Broadway seems like the Warner Bros. picture the studio never made, an ultimate mashup of the Warners gangster formula and the Busby Berkeley backstager. Fejos's approach can only leave you wondering what Warners would have done with this story, or regretting that they didn't get a chance. Broadway fails as a backstager and a musical because the director appears to have no interest in the musical numbers. He has this incredible device with which he could have done incredible things with the numbers like filming amid the showgirls, but whenever the girls arrive en masse, that's usually his cue to rear back to the ceiling or cut away to the detective's cat-and-mouse game with the gangsters. His crane stunts eventually become repetitive; he even repeats some numbers and films Tryon's entrances the exact same way as before. He's more interested, as he was in Last Performance, in backstage activity. Some of the best shots are of the company proceeding through several layers of curtains as they take the stage, with the camera just ahead of them and parting the curtains for them, or a group of showgirls dashing from their dressing room to get into position. As ever, movement, whether of the camera or the people it films, is an end unto itself for Fejos, but he does achieve a payoff moment of poetry with his monster crane and monster set. It comes the morning after the show and a wild party that followed. The crane starts at floor level, just inside the entrance, as scrubwomen clean the floors, and rises to its full height before panning across the club's towering balconies before descending to the stage, where janitors are sweeping up.

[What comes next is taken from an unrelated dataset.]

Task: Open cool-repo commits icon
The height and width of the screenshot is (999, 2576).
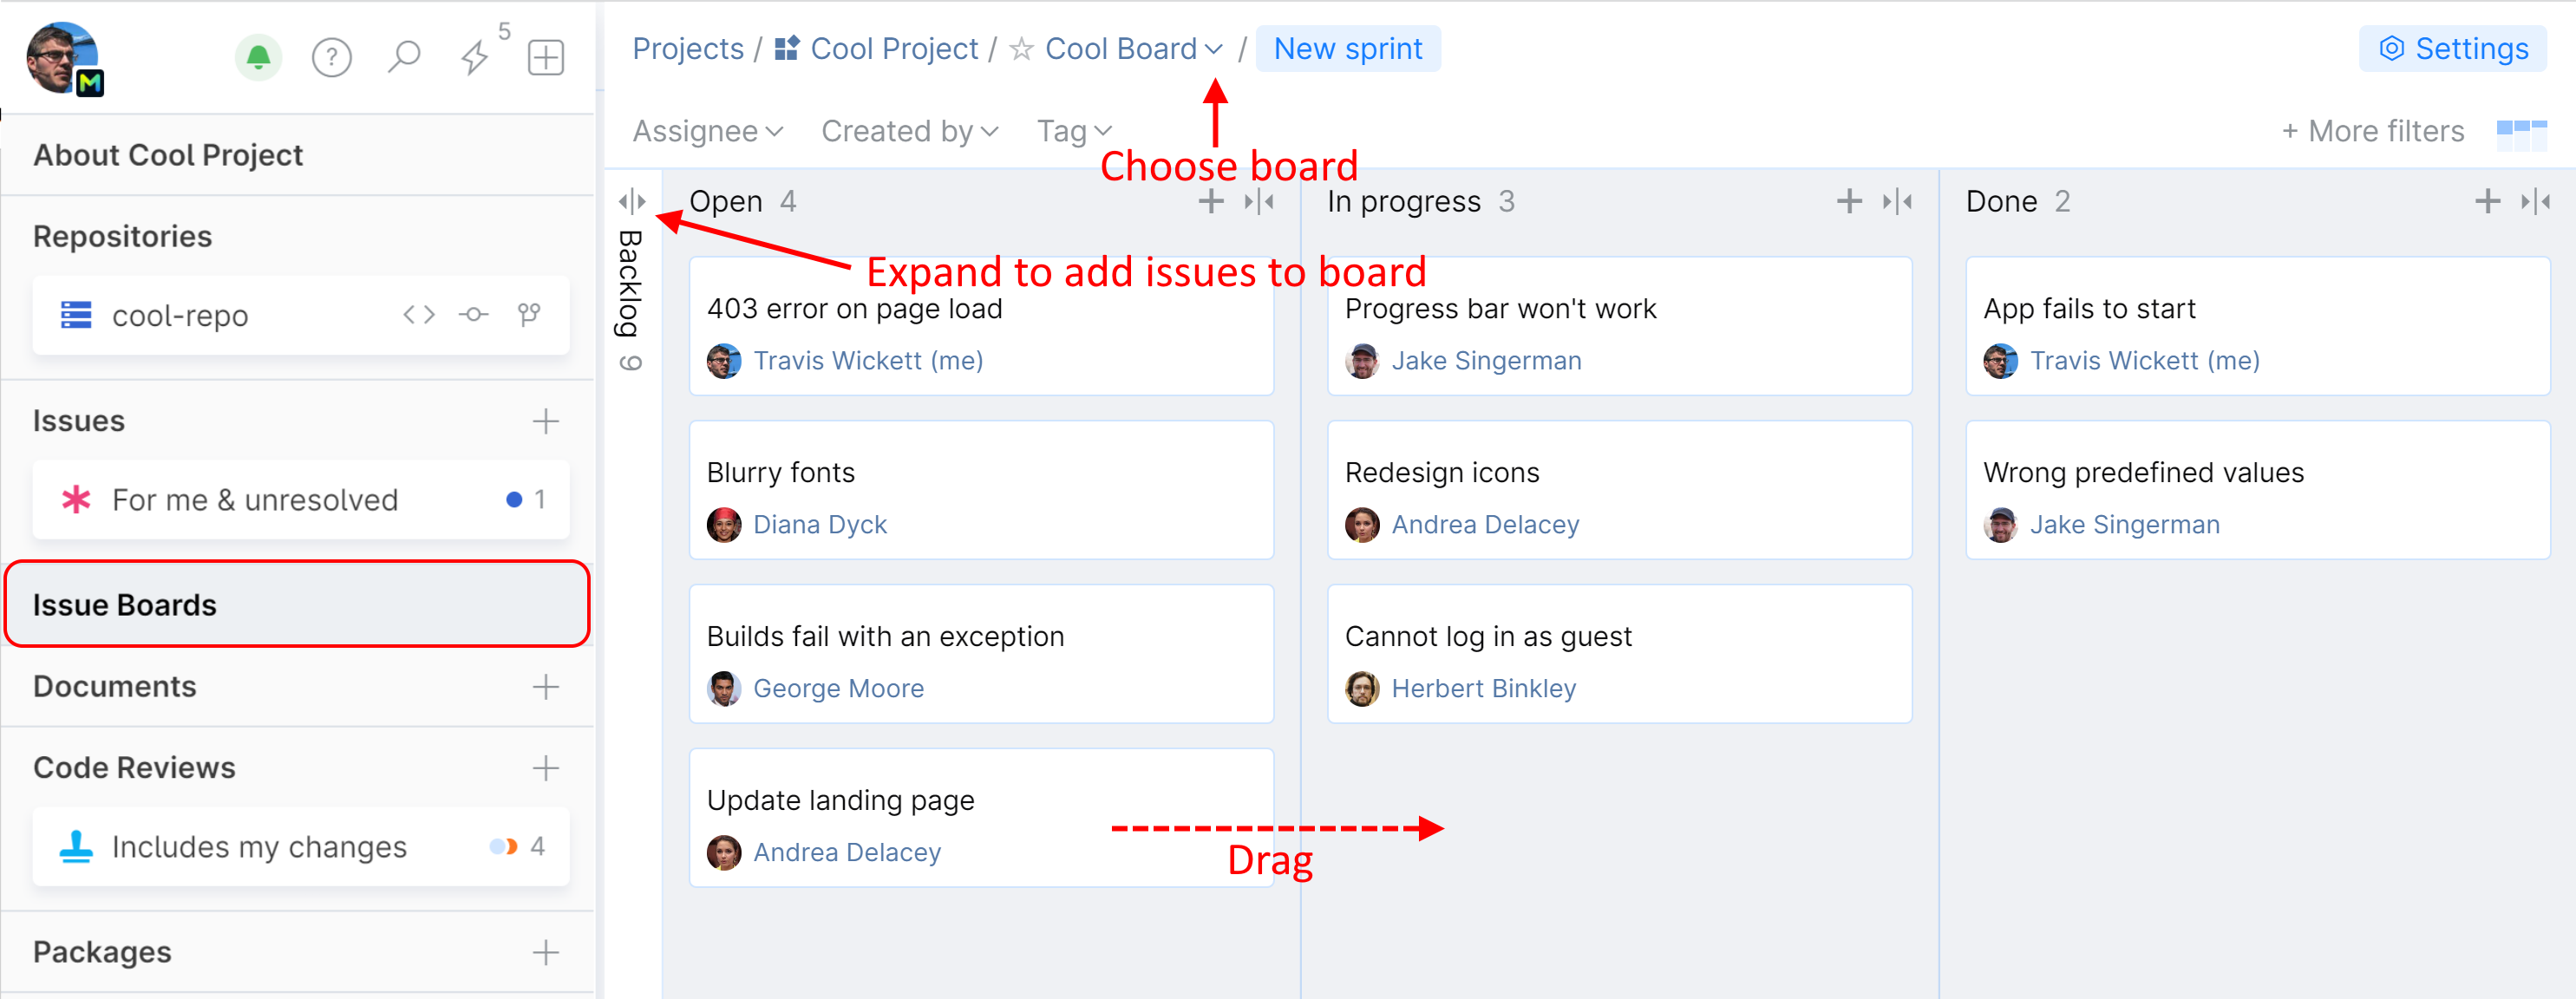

I'm as much a sucker for pure spectacle as anyone, but I doubt anyone can watch Broadway without questioning whether all the apparently monstrous expense was necessary, or appropriate. You'll wish that Fejos had cared more about acting and gotten either better performers or better work from the obnoxious Tryon, the glowering Brent, and the simpering Kennedy -- who, ironically enough, would later be Mrs. Busby Berkeley. As the evidence comes in, it looks increasingly like the humane sentiment of Lonesome was a happy accident or Fejos's random choice of scenario. The man had talent and even some pictorial genius, but whether through Hollywood's fault or his own, he had a hard time finding proper vehicles for his peculiar genius. After being denied the directing gig for All Quiet on the Western Front he was done with Universal and on to new adventures and several more filmmaking careers. He left behind plenty worth seeing, including plenty of Broadway, but that film is a supreme case of the whole being less than the sum of its parts. If you're a specific fan of cinematic folly and overreaching ambition, Broadway is a fascinating trainwreck that's strongly recommended.